Eis o que o sacristão da igreja de Santa Eulália, em Neuville-d'Aumont,
me contou debaixo da latada do Cavalo-Branco, numa bela noite de verão,
bebendo uma garrafa de um bom vinho envelhecido, à saúde de um morto
muito abastado, que ele havia enterrado honrosamente naquela mesma manhã,
sob um tecido cheio de belas lágrimas de prata.

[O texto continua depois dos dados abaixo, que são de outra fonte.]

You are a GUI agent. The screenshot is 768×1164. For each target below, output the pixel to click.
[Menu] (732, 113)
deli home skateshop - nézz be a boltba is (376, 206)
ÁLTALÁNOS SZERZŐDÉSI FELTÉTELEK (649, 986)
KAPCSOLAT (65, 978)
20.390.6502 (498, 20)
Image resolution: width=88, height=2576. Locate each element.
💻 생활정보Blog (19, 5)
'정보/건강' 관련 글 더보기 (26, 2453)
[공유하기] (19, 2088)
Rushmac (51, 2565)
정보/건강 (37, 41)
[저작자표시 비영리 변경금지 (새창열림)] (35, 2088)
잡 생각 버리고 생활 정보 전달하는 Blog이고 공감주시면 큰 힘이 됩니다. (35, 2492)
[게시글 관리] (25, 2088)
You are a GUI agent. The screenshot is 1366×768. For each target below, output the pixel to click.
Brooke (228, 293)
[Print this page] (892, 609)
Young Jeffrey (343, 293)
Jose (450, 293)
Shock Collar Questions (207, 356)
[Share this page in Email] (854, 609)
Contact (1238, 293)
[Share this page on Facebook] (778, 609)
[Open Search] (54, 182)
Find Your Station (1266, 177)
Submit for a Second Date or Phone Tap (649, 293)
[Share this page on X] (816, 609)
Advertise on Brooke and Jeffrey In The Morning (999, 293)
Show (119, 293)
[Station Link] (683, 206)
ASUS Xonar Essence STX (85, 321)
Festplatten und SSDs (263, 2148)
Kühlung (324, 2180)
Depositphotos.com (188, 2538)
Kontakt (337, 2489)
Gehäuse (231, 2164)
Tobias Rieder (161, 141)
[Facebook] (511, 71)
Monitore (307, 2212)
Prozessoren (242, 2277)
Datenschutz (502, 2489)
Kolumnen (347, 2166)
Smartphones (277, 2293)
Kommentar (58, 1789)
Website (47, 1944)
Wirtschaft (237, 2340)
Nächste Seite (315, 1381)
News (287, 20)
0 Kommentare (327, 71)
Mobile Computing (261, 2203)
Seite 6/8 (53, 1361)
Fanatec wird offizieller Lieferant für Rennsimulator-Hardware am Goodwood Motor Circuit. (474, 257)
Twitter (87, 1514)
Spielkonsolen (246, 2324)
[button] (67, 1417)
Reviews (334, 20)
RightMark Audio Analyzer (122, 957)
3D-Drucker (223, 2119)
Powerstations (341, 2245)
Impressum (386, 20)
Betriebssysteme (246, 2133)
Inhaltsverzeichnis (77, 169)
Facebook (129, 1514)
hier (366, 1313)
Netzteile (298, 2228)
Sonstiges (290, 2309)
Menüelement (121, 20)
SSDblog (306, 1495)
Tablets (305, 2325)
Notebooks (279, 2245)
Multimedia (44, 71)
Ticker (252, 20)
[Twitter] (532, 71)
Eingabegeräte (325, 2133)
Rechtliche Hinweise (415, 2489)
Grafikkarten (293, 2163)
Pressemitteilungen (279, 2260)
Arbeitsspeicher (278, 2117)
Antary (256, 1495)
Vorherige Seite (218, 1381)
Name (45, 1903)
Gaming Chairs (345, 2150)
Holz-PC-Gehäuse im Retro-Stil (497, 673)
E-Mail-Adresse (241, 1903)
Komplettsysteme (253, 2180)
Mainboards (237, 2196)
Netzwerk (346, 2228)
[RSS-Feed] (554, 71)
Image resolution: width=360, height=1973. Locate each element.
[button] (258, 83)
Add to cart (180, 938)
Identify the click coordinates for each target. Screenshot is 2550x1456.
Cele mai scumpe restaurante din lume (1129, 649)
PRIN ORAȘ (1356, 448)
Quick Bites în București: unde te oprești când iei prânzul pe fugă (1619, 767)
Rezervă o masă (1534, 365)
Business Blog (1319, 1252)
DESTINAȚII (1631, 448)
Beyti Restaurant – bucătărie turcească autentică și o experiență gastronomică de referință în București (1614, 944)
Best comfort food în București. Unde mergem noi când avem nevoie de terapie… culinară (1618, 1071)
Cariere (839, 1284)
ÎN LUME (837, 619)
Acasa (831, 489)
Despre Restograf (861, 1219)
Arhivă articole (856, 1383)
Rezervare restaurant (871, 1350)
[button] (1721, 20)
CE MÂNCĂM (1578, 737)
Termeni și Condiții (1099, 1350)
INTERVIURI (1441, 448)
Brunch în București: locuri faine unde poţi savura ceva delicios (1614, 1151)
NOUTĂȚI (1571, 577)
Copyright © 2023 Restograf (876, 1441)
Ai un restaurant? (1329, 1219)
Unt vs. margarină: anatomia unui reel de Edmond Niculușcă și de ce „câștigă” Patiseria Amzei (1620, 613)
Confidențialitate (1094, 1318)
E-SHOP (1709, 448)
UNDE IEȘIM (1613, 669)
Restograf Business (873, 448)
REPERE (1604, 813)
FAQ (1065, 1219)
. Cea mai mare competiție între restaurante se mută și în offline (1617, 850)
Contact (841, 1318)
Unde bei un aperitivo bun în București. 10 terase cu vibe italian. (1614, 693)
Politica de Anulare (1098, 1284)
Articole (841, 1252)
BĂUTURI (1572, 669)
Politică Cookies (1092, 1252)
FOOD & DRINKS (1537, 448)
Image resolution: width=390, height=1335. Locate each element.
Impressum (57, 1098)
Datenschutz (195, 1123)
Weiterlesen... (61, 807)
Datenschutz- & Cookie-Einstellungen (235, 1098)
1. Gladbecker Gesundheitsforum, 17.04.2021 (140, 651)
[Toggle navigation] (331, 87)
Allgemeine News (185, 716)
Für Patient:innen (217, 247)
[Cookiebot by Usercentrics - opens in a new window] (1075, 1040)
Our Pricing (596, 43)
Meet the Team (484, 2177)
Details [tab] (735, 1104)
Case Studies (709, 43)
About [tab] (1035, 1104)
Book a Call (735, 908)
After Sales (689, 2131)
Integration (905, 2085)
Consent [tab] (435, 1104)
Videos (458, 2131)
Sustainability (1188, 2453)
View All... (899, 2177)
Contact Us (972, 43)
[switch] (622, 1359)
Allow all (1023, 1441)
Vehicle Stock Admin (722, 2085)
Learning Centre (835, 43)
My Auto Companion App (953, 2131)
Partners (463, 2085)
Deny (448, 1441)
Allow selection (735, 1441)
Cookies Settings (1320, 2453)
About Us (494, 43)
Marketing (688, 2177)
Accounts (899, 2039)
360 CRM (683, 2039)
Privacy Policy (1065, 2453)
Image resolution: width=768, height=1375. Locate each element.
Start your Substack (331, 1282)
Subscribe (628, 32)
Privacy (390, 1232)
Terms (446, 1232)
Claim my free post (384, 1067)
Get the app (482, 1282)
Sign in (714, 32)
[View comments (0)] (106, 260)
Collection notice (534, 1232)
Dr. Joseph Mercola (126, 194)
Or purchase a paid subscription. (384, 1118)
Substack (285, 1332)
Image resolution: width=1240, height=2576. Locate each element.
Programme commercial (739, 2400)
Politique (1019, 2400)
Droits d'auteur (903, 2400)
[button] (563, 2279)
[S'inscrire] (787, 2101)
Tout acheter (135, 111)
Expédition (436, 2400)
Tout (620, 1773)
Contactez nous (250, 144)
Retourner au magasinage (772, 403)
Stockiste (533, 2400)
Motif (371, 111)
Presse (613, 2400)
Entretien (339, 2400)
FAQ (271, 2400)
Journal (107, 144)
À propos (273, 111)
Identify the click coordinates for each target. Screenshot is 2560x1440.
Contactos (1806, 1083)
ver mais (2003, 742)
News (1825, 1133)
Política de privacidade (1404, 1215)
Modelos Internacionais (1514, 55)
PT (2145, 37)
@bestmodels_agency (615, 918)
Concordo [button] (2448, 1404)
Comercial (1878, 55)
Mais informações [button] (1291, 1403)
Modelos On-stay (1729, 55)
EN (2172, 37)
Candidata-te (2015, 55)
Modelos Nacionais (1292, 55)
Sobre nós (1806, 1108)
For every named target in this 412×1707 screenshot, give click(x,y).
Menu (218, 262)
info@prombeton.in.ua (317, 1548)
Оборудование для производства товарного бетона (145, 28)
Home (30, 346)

"Meu finado e pobre pai (quem fala é o sacristão) foi, em vida,
coveiro. Era de humor agradável, e isso sem dúvida decorria de sua
profissão, porque se tem reparado que as pessoas que trabalham nos cemitérios
possuem espírito jovial. A morte não os atemoriza absolutamente;
jamais se preocupam com ela. Eu, que lhe estou falando, senhor, penetro num cemitério,
à noite, tão serenamente quanto no caramanchão do Cavalo
Branco. E se, por acaso, encontro um espectro, não me inquieto absolutamente
com isso, porque reflito que ele pode perfeitamente ir cuidar de seus negócios,
da mesma forma que eu dos meus. Conheço os hábitos dos mortos e
seu caráter. Sei a tal respeito coisas que os próprios sacerdotes
ignoram. E o senhor ficaria surpreso se lhe contasse tudo que tenho visto. Mas,
nem todas as verdades são próprias para serem contadas, e meu pai,
que, todavia, gostava de narrar histórias, não revelou a vigésima
parte do que sabia. Em compensação, repetia muitas vezes as mesmas
narrativas e, ao que eu saiba, relatou bem umas cem vezes a aventura de Catarina
Fontaine.
"Catarina Fontaine era uma velha solteirona, que ele se lembrava de ter visto
em criança. Não me surpreenderia se ainda houvesse na região,
até uns três velhos que ainda se recordem de ter ouvido falar a seu
respeito, porque ela era muito conhecida e considerada, embora pobre. Morava numa
esquina da Rua das Freiras, na torrezinha que o senhor ainda pode ver e que depende
de um velho palacete arruinado, que dá para o jardim das Ursulinas. Há,
nessa torrezinha, figuras e inscrições meio apagadas. 0 falecido
pároco de Santa Eulália, Levasseur, dizia aí estar escrito,
em latim, que 'o amor é mais forte que a morte', o que se refere,
acrescentava, ao amor divino.
"Catarina Fontaine vivia sozinha nessa pequena habitação. Fazia
rendas. 0 senhor sabe que as rendas de nossa região eram antigamente, muito
afamadas. Não se conheciam parentes ou amigos seus. Dizia-se que amara,
aos dezoito. anos, o jovem Cavalheiro d'Aumont, com quem noivara secretamente.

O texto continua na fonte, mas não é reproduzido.